ペルー両大統領候補が公約書「市民宣言」に署名
ペルー大統領選挙決選に向けて激戦を展開している左右2候補が5月10日、民主制度順守公約書に署名した。1990年代に憲法停止、国会閉鎖、強引な3選出馬などで民主体制を傷つけたアルべルト・フジモリ元大統領(服役中)や、他の大統領たちが陥った巨額収賄などを「絶対にしない」と、選挙民に対し公約する画期的な文書だ。

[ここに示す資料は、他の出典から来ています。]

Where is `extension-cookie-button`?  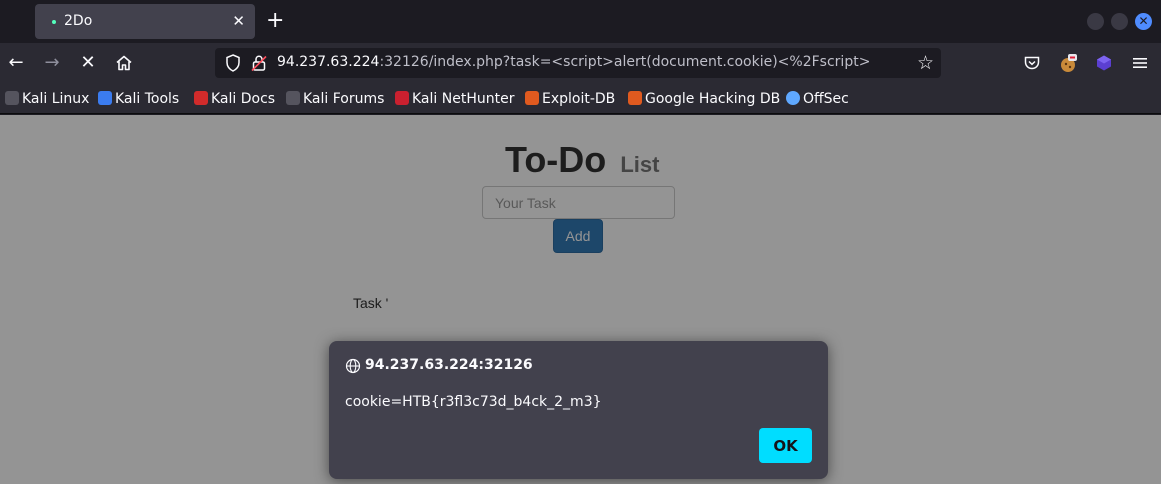
extension-cookie-button is located at coordinates (1068, 63).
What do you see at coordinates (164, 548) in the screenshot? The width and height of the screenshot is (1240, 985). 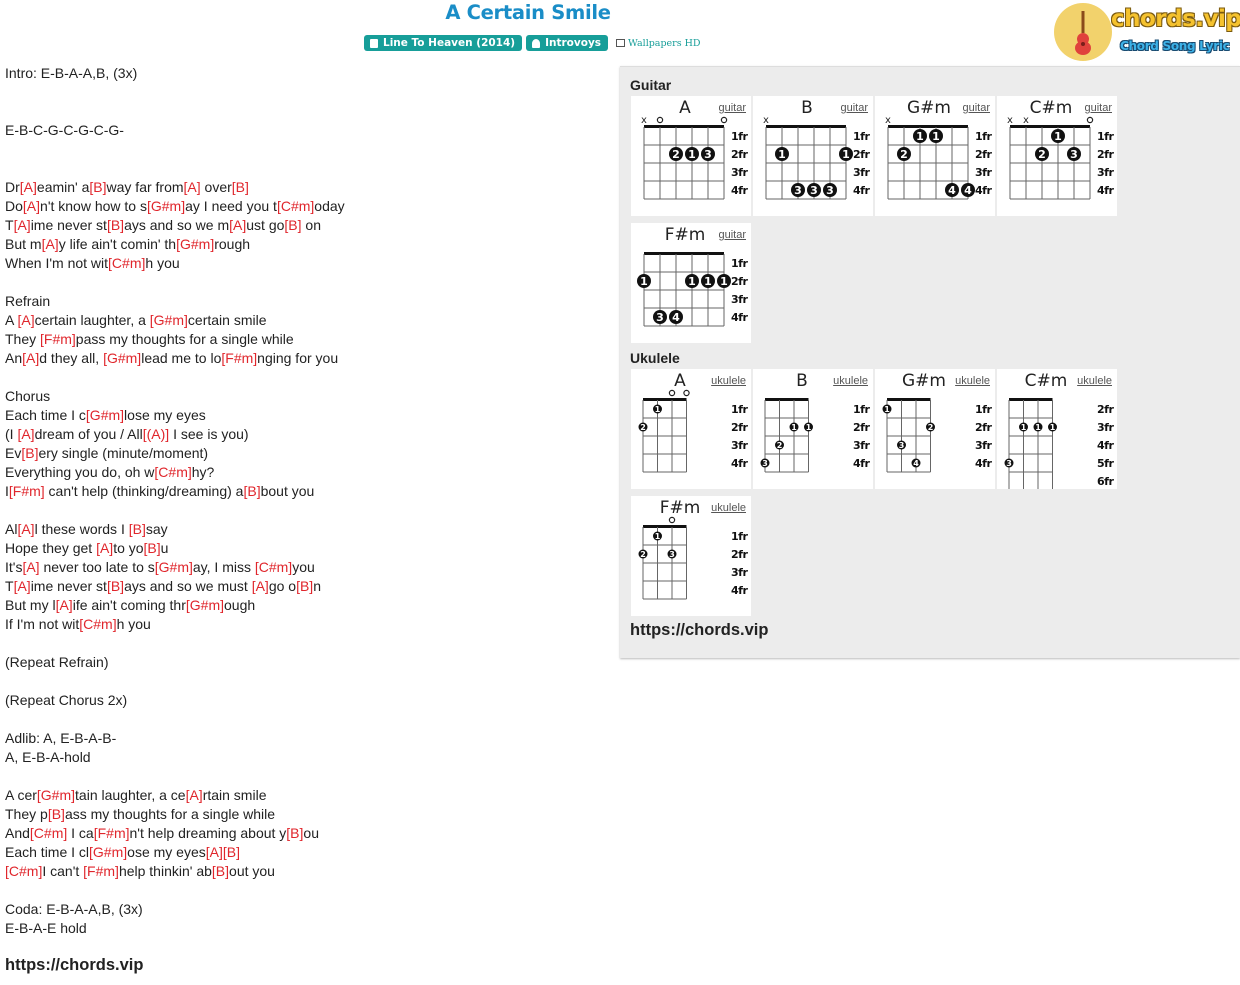 I see `lyric-text: u` at bounding box center [164, 548].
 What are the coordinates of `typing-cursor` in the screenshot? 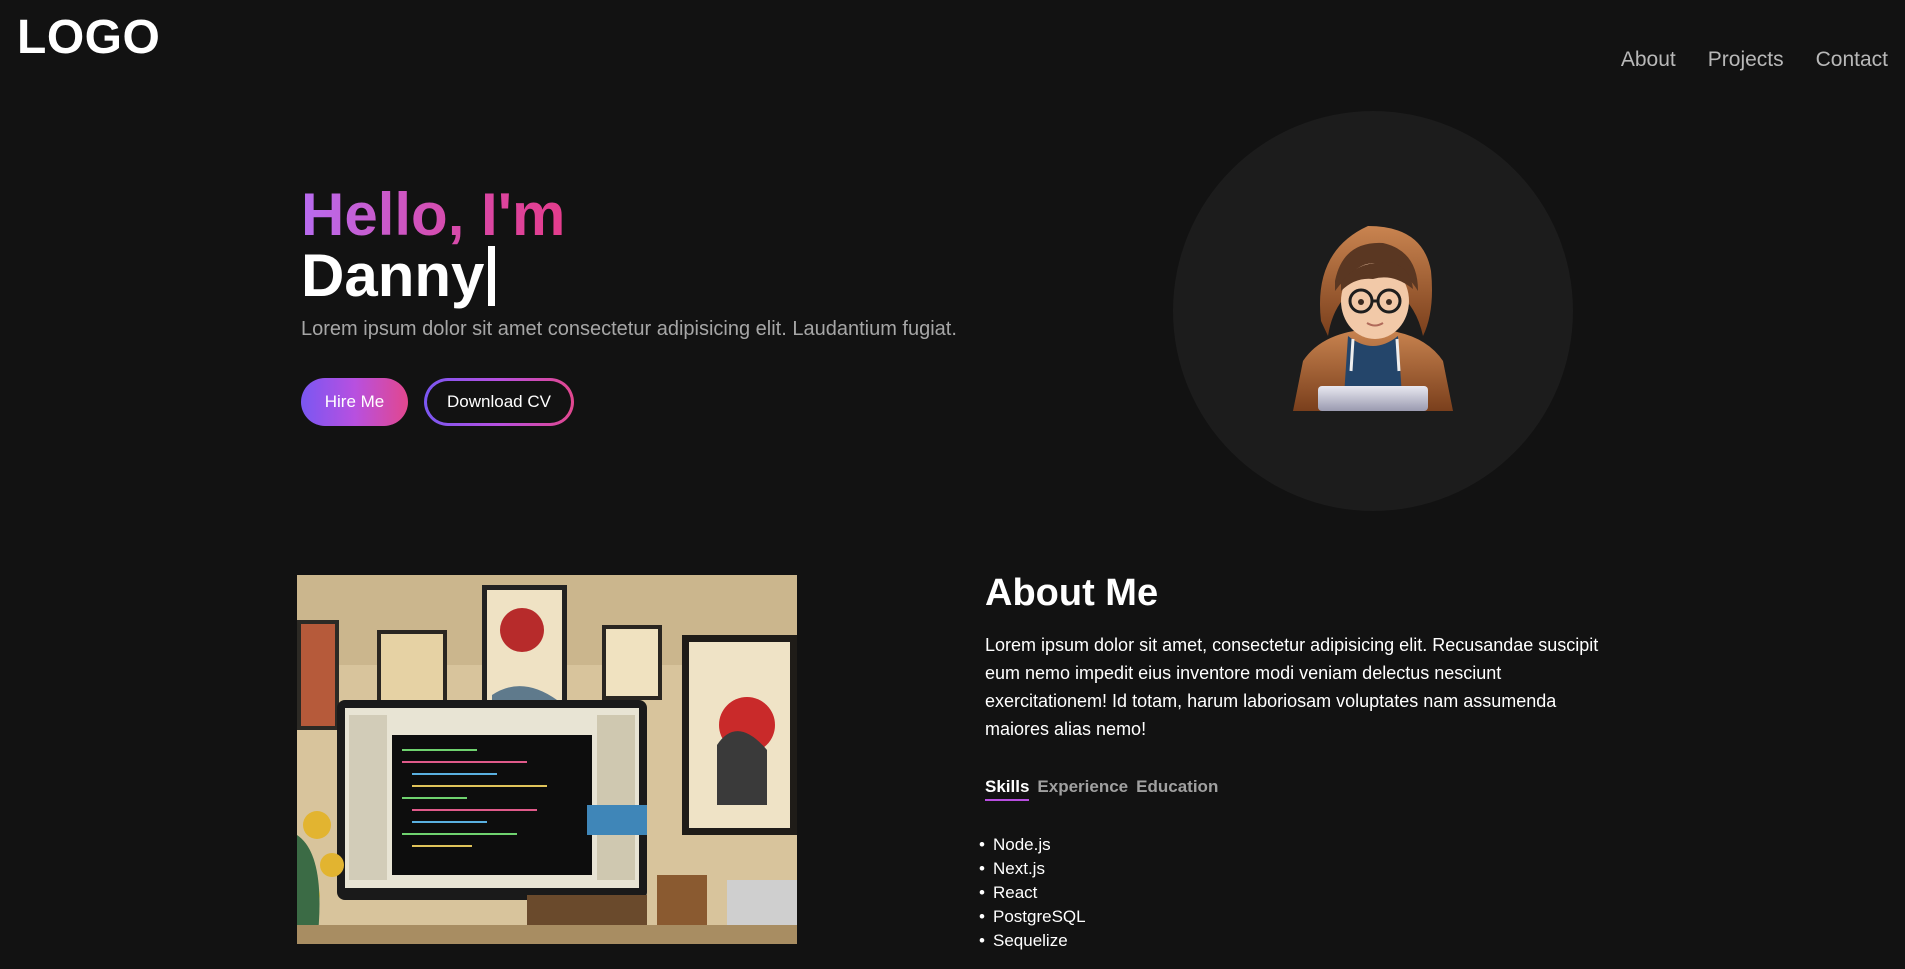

「市民宣言」と名付けられたこの文書は、ペルーのカトリック教会と福音派教会それぞれの最高機関同士が話し合ってまとめたもの。地方教組幹部で民族経済確立を目指す左翼ペドロ・カスティージョ(51)は遊説先の秘アマソニーア(アマゾン川流域)中心地のロㇾト州都イキートスで署名。元大統領の娘で新自由主義経済路線の右翼ケイコ・フジモリ(45)は、出演したテレビ番組で署名した。
文書は、7月28日から5年間の大統領任期終了後、いかなる理由があろうと連続2期目に就任するための方策を探ってはならないと定めている。
三権分立原則順守や、全国民の生存権、人権、言論の自由などを守ることを謳っている。
過去21年間の大統領たちの行状は、殺人命令罪などで禁錮刑に処せられているフジモリ、伯建設会社オデブレシ―から巨額の賄賂を受け取ったアレハンドロ・トレード(米国で拘留中)、アラン・ガルシア(収賄を追求され自殺)、オヤンタ・ウマーラ(収賄で拘禁済み)、マルティン・ビスカラ(収賄で解任)とすさまじい。
ケイコも同社から提供された資金を過去の大統領選挙戦で使い拘禁され、今は保釈中の身。贈収賄も「民主制度違反」であり、当然規制対象に含まれるだろう。
カスティージョは「私は腐敗に繋がりやすいテレビでなく、国民の前で署名する」と述べ、多くの人々に見守られて署名した。
両教会機関は、有権者・国民の意思を代表する形で「市民宣言」を作成した。6月6日の決選で当選する次期大統領は、この宣言に違反すれば弾劾される運命にある。
今後、ラ米諸国にこの種の「市民宣言」が拡がる可能性がある。